TENSOR FOR STRUCTURAL ELEMENTS JOINING, STRUCTURAL ELEMENTS JOINING KIT, STRUCTURAL ELEMENTS JOINING METHOD, PROVISION FOR STRUCTURAL ELEMENTS JOINING METHOD AND METHOD OF PREPARING STRUCTURAL ELEMENTS

The present invention relates to a tensioner for joining structural elements, a kit for joining structural elements with a tensioner according to the present invention, a method of joining structural elements with a tensioner according to the present invention, an arrangement for joining 10 structural elements and a method of preparing structural elements in which the tensioner according to the present invention will be inserted.
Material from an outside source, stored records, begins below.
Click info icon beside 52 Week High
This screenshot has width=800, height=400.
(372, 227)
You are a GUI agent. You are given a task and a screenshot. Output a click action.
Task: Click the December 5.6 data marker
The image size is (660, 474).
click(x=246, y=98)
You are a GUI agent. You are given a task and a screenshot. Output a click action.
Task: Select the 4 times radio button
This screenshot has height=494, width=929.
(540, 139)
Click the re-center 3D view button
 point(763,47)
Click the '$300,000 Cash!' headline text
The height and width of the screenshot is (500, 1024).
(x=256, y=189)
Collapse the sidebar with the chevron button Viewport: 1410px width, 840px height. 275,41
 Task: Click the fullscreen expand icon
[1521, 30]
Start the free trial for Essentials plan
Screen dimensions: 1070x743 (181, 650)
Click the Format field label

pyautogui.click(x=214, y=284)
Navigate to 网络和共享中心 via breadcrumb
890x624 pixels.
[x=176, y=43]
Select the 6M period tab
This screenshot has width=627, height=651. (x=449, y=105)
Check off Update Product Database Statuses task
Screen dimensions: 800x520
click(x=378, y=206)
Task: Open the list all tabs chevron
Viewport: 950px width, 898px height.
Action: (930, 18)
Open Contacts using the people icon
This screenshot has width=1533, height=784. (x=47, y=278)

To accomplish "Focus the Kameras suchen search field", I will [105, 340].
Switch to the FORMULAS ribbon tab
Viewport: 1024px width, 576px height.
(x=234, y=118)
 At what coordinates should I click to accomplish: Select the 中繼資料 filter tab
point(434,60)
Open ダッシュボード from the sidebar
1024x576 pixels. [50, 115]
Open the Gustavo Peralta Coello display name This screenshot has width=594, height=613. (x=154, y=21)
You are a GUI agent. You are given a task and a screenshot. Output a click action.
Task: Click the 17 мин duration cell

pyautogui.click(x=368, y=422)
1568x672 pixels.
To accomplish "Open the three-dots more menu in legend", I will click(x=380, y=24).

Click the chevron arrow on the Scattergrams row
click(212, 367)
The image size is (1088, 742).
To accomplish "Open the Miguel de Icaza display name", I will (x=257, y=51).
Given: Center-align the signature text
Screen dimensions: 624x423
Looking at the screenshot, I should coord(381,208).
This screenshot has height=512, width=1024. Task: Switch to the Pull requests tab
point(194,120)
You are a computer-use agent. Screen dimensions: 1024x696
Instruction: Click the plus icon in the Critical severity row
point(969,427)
When constructing new buildings, prefabricated concrete parts are often used and joined on site. At this point, strict connection requirements are imposed. The connection needs to be created quickly and cheaply and be able to withstand even high loads.

So far, boxes with reinforcement elements have been arranged in slots poured out of the structural elements. Such reinforcement elements may consist, for example, of reinforced concrete. When the structural elements are brought together, the reinforcement elements overlap. Cement is poured over these reinforcing elements superimposed on the poured joint.

This method, however, is time consuming, as a long time will pass until the joint cement has cured and the connection can be loaded.

In order to be able to quickly erect new buildings, it is necessary that the structural elements can be joined easily and safely on site.

It is the object of the present invention to facilitate the joining of structural elements.

This object is achieved according to the present invention

2/17 by a tensioner for joining structural elements, particularly prefabricated concrete parts, which is formed substantially in the shape of a shell and has a shelter chamber accessible at least from the outside by means of an access opening and in addition, passage sections which are preferably in opposite places, open to the shelter chamber and which are preferably configured as passage openings so that fastening means are pushed through it.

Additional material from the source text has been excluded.